# EXCERPTED PASSAGE
***
Solvation is opt-in via `--solvate`.

| Flag                  | Type  | Default | Meaning                                     |
| --------------------- | ----- | ------- | ------------------------------------------- |
| `--solvate`           | flag  | off     | Enable solvation (add water box).           |
| `--solv-margin <Å>`   | float | `10.0`  | Water box margin around solute (Å).         |
| `--solv-spacing <Å>`  | float | `3.1`   | Water molecule spacing (Å).                 |
| `--solv-cutoff <Å>`   | float | `2.4`   | Minimum solute-water distance (Å).          |
| `--solv-cation <ION>` | enum  | `na`    | Cation type for charge targeting.           |
| `--solv-anion <ION>`  | enum  | `cl`    | Anion type for charge targeting.            |
| `--solv-charge <Q>`   | int   | `0`     | Target net charge after ion addition.       |
| `--solv-seed <SEED>`  | uint  | none    | Random seed for reproducible ion placement. |

`--solv-cation` values: `na`, `k`, `mg`, `ca`, `li`, `zn`

`--solv-anion` values: `cl`, `br`, `i`, `f`

### Topology

| Flag                | Type              | Default | Meaning                               |
| ------------------- | ----------------- | ------- | ------------------------------------- |
| `--ss-cutoff <Å>`   | float             | `2.2`   | Disulfide bond detection cutoff (Å).  |
| `--template <FILE>` | path (repeatable) | none    | Hetero residue template files (MOL2). |

Template notes:

- Templates are used during topology building for non-standard residues (ligands/cofactors).
***
# WRITTEN TASKS
**a)** In the solvation options text, what is the default water box margin around the solute?
**b)** From the solvation options text, copy the part that opens with the words containing "### Topology" and closes with "non-standard residues (ligands/cofactors).".
**c)** Mark each statement as agreeing with the solvation options text or not, and quote the deciding words: (i) Solvation is turned on by default. (ii) Templates are used during topology building for non-standard residues. (iii) `br` is one of the allowed anion values.
Use only the solvation options text for the tasks here, not the data.

# DATA
***
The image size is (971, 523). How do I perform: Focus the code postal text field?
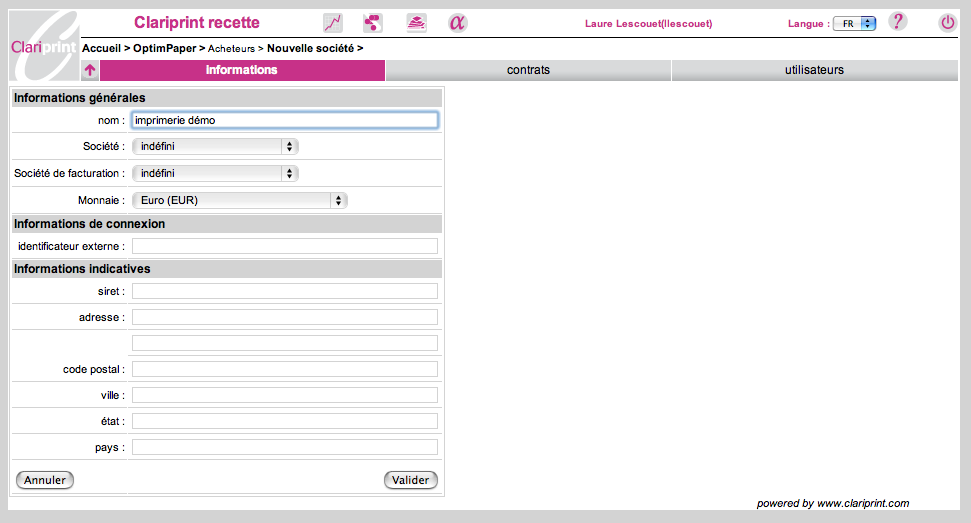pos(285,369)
***
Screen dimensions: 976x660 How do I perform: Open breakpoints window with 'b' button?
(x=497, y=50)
***
# RESULTS FOR EACH TASK
**a)** 10.0 Å

**b)**
### Topology

| Flag                | Type              | Default | Meaning                               |
| ------------------- | ----------------- | ------- | ------------------------------------- |
| `--ss-cutoff <Å>`   | float             | `2.2`   | Disulfide bond detection cutoff (Å).  |
| `--template <FILE>` | path (repeatable) | none    | Hetero residue template files (MOL2). |

Template notes:

- Templates are used during topology building for non-standard residues (ligands/cofactors).

**c)**
(i) No: "Solvation is opt-in via `--solvate`."
(ii) Yes: "Templates are used during topology building for non-standard residues (ligands/cofactors)."
(iii) Yes: "`--solv-anion` values: `cl`, `br`, `i`, `f`"